In 1995 Paul Sparks released the book The Classical Mandolin. He took some pains to define and describe the liuto, mandolin and liola. He said that the liola and mandolone were the same instrument, different from the liuto. The mandolone was a flat-backed, bass instrument, "much larger than the liuto" with "four heavy wound strings" tuned (in fourths) to A-D-G-c.

The encyclopedia, Musical Instruments of the World says the mandolones existed with six to eight courses of string pairs. David Betts, who has played a mandolone for the Munier Mandolin & Guitar Orchestra in Philadelphia, said that fifths is the native tuning for the mandolone. He also said that is a likely reason for the instrument's decline. The instruments longer scale length (longer than the mandocello or liuto) makes playing the instrument difficult. He said his orchestra intends to restring their mandolone, to tune it in fourths instead (which he says is standard with bass-family, stringed instruments).

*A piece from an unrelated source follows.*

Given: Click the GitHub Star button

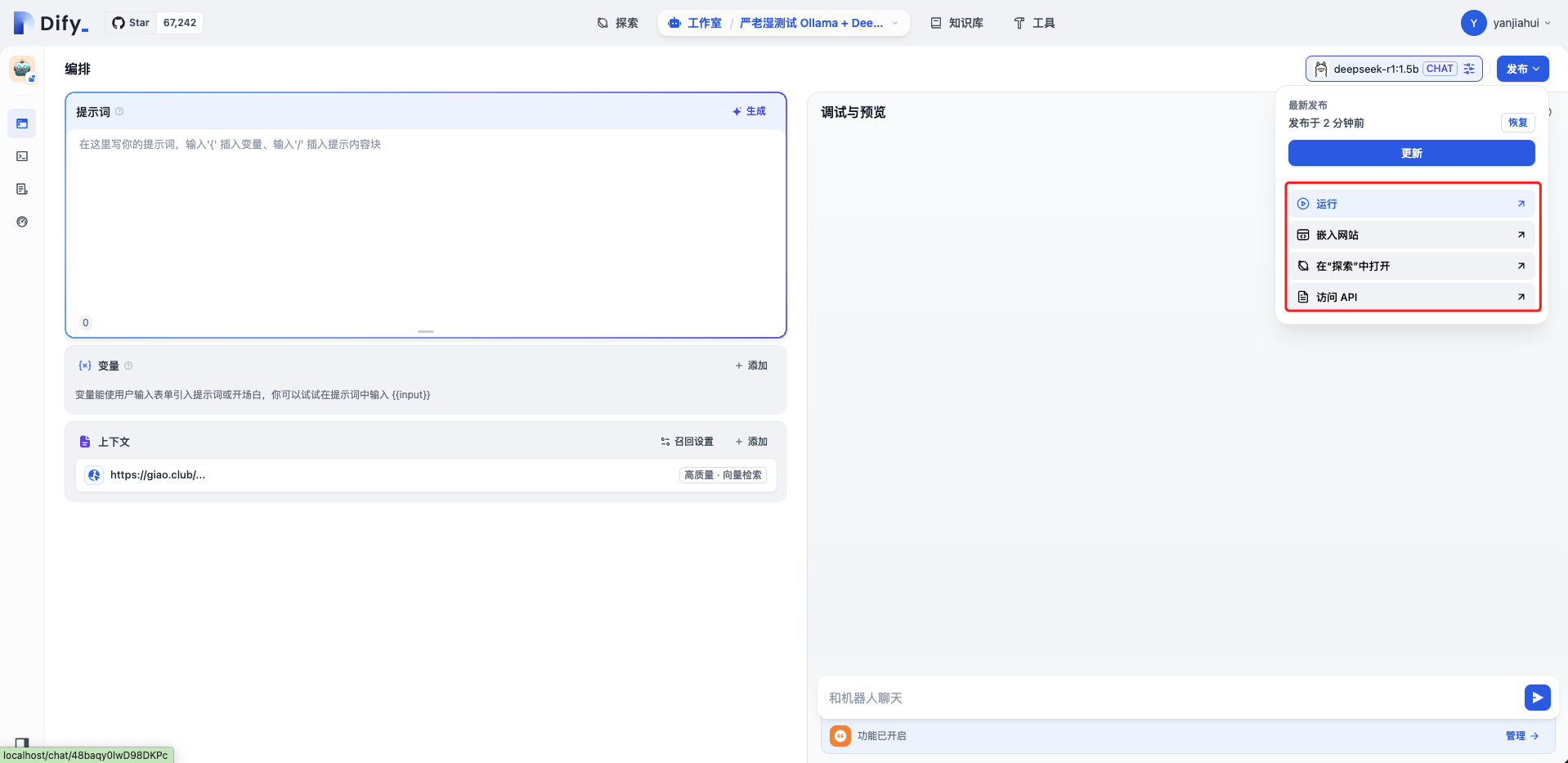Looking at the screenshot, I should (132, 23).
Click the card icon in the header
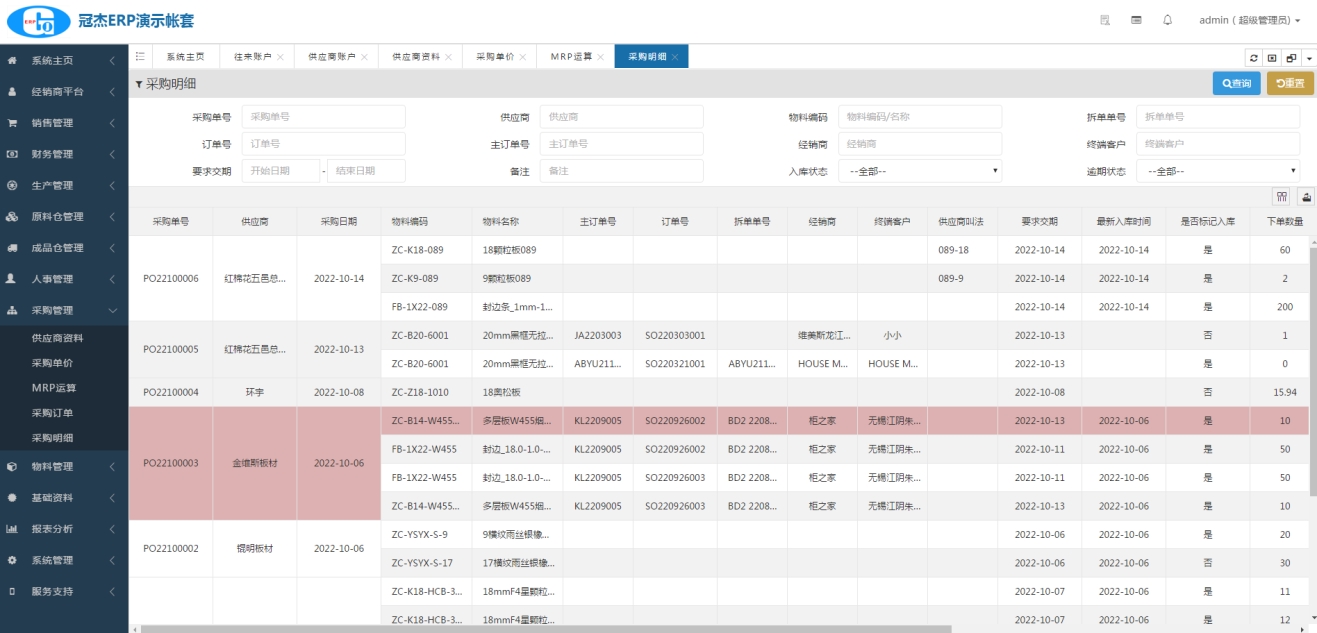 1136,20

Another way of tuning the mandolone has been written about by Vincent Schisano. He indicates that a version of the instrument could have its strings tuned individually instead of in pairs, showing a tuning pattern D-E-F-B-E-G-C-F.

=== Liuto defined ===
The liuto cantabilis, a type of mandocello also known as the liuto moderno, had five courses of strings tuned in fifths to C C-G G-d d-a a-e' e'. It resembled the Neapolitan mandolin, 39 inches long with 20 frets. Its music was written in the bass clef except for solo parts which were written as for the guitar in the treble clef (but sounding an octave lower).